··· GIVEN INFORMATION ···

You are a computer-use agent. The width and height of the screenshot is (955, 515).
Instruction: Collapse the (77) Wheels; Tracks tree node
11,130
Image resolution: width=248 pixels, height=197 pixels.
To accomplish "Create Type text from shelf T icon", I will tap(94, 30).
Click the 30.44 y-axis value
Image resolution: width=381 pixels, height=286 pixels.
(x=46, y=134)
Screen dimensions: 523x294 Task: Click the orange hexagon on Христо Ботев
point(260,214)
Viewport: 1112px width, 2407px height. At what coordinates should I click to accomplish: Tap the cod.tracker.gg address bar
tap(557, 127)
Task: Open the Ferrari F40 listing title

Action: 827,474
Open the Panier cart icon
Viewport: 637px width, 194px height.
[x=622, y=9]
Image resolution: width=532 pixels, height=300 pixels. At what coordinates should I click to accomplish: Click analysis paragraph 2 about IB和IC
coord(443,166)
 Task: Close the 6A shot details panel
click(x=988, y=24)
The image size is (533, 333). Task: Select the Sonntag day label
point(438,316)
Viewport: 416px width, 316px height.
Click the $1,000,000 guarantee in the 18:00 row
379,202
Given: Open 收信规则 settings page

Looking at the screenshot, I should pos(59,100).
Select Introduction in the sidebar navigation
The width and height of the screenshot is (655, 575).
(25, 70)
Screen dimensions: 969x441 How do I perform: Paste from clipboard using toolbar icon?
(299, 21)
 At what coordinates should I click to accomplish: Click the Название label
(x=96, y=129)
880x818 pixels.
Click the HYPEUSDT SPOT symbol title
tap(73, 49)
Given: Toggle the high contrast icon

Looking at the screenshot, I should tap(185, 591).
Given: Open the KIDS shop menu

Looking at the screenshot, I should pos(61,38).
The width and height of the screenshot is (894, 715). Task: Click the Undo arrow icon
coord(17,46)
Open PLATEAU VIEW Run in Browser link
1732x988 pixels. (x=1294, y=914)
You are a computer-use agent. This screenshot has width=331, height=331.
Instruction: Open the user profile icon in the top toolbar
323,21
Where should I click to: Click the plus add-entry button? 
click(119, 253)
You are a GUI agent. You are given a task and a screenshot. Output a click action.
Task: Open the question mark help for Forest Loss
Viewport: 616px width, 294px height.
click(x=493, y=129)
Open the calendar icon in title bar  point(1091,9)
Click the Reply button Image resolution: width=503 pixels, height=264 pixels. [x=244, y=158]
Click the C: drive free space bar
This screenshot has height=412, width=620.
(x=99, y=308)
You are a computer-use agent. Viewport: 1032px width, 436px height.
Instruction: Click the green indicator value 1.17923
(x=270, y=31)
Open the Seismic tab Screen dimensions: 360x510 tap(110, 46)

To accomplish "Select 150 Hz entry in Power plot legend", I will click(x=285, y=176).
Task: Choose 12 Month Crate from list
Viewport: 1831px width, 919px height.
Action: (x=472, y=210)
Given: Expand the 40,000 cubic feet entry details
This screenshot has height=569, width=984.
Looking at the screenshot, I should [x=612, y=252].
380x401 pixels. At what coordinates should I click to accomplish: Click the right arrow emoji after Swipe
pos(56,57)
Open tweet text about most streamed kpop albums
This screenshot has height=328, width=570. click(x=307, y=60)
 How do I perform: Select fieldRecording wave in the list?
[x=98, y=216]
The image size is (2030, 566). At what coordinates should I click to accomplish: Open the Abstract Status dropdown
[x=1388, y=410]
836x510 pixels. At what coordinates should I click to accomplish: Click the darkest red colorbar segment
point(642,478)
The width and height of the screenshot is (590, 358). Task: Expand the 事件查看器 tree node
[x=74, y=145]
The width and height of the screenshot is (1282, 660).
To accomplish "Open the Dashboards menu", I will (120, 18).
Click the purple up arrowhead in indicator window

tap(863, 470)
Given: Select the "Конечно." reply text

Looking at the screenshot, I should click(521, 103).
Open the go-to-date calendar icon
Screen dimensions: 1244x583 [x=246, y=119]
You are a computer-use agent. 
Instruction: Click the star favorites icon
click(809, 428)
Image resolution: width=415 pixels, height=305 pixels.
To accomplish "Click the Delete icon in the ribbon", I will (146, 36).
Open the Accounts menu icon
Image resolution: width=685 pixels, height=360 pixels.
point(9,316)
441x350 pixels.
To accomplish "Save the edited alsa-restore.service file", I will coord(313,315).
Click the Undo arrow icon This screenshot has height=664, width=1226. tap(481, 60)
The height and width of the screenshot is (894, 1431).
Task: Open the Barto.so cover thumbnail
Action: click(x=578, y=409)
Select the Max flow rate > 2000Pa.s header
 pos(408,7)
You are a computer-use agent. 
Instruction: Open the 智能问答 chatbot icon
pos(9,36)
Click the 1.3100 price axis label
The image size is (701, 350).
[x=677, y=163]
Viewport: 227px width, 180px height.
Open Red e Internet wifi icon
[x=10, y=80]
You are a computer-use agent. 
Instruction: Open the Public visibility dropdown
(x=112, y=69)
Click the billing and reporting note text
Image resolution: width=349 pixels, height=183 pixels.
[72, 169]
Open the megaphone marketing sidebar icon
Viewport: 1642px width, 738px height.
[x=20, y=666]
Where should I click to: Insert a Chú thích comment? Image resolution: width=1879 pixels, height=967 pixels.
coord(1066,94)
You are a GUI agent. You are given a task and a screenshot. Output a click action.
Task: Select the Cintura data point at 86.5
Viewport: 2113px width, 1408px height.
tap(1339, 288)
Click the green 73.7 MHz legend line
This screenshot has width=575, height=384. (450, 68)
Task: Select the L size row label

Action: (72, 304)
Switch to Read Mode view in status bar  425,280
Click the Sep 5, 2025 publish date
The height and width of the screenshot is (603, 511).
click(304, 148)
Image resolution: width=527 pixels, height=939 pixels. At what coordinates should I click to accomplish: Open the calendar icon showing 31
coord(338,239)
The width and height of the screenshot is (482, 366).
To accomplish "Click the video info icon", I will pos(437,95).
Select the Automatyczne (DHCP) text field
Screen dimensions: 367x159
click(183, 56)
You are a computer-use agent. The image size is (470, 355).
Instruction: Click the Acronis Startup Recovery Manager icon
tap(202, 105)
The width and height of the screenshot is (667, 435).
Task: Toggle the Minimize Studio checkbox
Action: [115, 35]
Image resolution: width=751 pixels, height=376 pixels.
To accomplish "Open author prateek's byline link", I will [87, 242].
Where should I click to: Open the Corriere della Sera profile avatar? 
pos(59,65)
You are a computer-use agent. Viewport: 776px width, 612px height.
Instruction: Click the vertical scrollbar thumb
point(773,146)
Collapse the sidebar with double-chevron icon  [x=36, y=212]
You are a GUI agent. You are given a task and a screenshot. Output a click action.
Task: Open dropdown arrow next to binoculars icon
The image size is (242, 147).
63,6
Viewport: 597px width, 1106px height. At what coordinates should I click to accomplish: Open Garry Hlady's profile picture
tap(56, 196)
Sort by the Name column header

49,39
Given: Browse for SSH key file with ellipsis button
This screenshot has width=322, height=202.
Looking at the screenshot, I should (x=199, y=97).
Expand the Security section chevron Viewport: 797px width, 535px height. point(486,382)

···

**WORK TASK**
Exact copies of the lines from the start of the data up to the line holding "Click the 30.44 y-axis value", both included, are all that is needed.

**RESPONSE BOX**
You are a computer-use agent. The width and height of the screenshot is (955, 515).
Instruction: Collapse the (77) Wheels; Tracks tree node
11,130
Image resolution: width=248 pixels, height=197 pixels.
To accomplish "Create Type text from shelf T icon", I will tap(94, 30).
Click the 30.44 y-axis value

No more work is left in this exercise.